REQUISITOS ->
Dê prosseguimento ao texto sobre a digitalização do dinheiro no Brasil, começando logo após a última frase apresentada.

-------- TRECHO FORNECIDO --------

Após a controvérsia em torno do Pix, o brasileiro ficou mais atento ao acesso às informações sobre sua vida financeira. No entanto, ainda que leis e normas possam evitar a violação de liberdades da população, a digitalização do dinheiro e das transações – e, portanto, o maior acesso a dados – é um caminho sem volta, segundo especialistas. Do Pix ao Drex, as mesmas tecnologias que agilizam e barateiam o envio de dinheiro para lá e para cá também facilitam o trabalho dos órgãos de fiscalização.
“O dinheiro no Brasil já é digital. O Pix, inclusive, demonstrou aí o grande volume de pessoas que fazem suas transações. Num país onde a violência é tão extrema, andar com dinheiro físico é basicamente pedir para ser roubado”, afirma Carlos Pinto, diretor do Instituto Brasileiro de Planejamento e Tributação (IBPT).

-------- DADOS FORNECIDOS --------

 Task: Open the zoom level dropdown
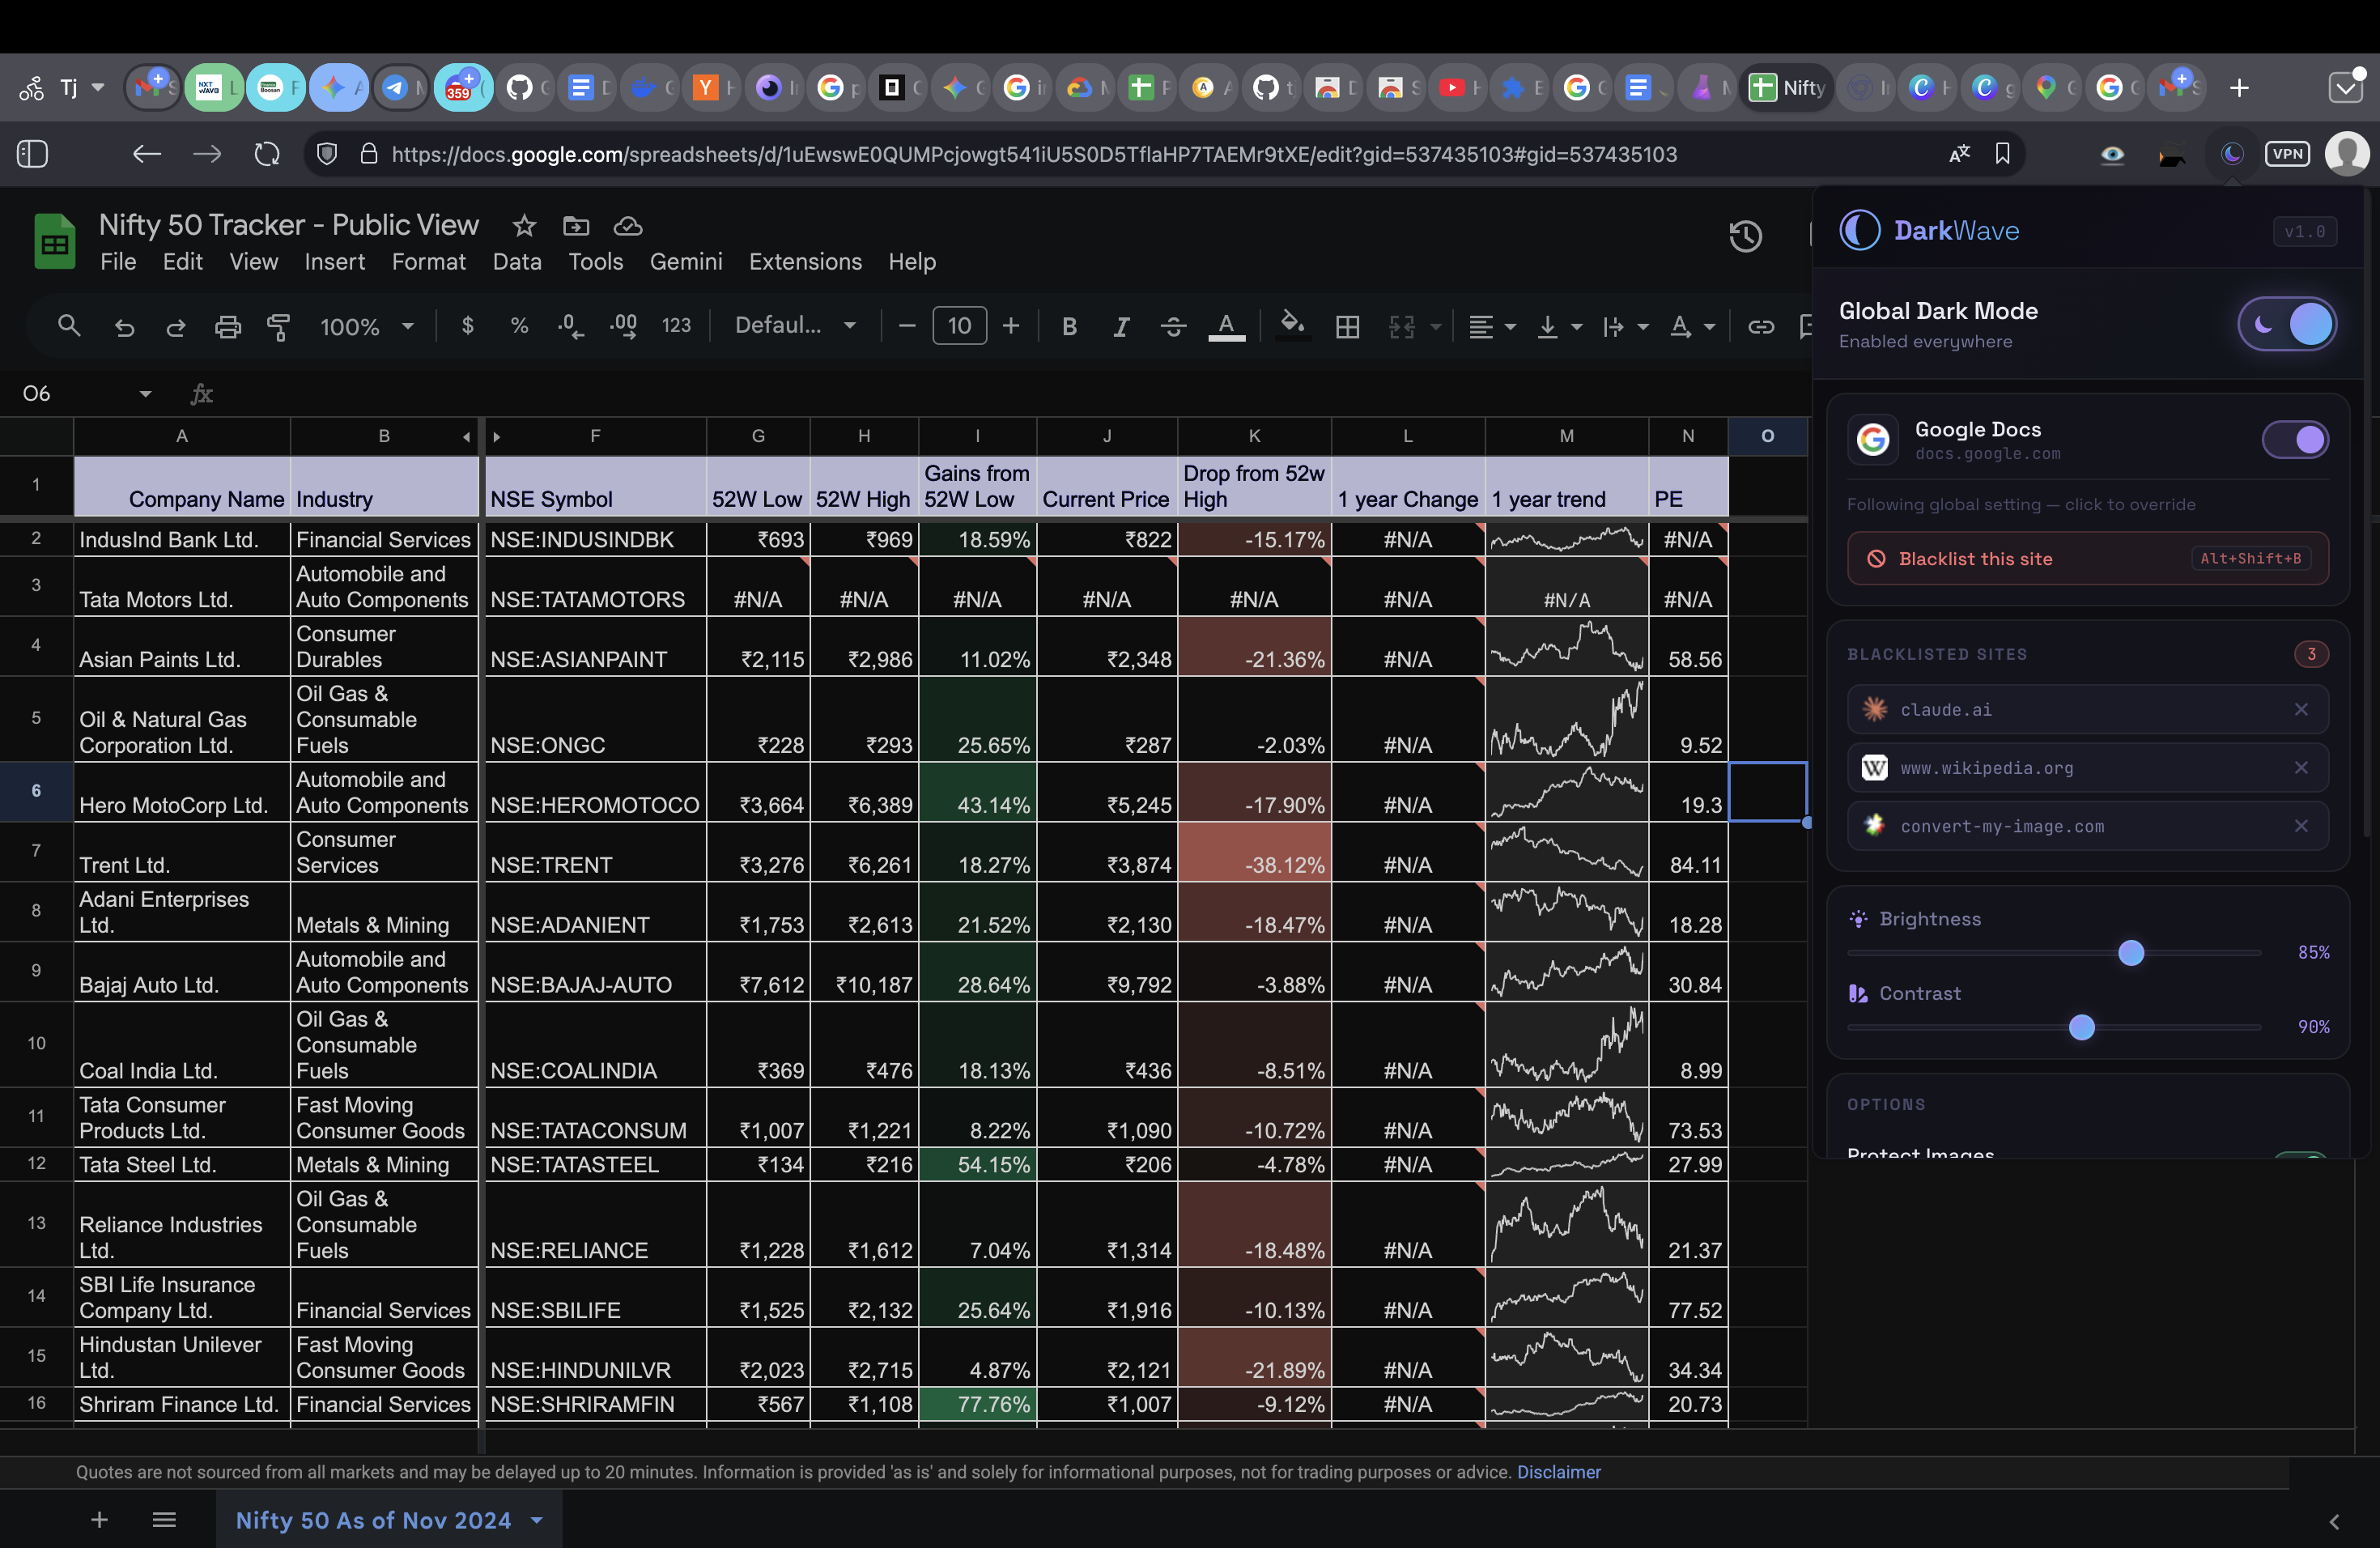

--------

RESPOSTA DO EXERCÍCIO ->
Para além das transferências via Pix, o país deve experimentar nos próximos anos outras novidades – em desenvolvimento pelo Banco Central (BC) e a Receita Federal – que facilitarão a vigilância por parte das autoridades, ampliando a preocupação com o eventual cerceamento da liberdade financeira dos cidadãos.
Uma delas é a moeda digital brasileira – o Drex, em desenvolvimento pelo BC. Há também o split payment, a cargo da Receita Federal. Nesse sistema, que deve entrar em vigor em janeiro de 2026, o valor referente aos impostos será imediatamente repassado aos governos no momento do pagamento de um produto ou serviço. Hoje, esse dinheiro primeiro entra para o caixa da empresa e só depois é repassado ao governo.
Depois do Pix, BC desenvolve Drex – e ele também deve facilitar acesso a dados
“Certamente, os avanços tecnológicos vão cada vez ampliar o monitoramento das transações financeiras. Isso vai facilitar o governo a acessar dados das movimentações e identificar práticas ilícitas. A regulamentação do Drex já é um cenário onde o governo vai ter acesso direto às movimentações realizadas com essa nova moeda”, avalia Lohaine Batista, sócia na consultoria Souzamaas.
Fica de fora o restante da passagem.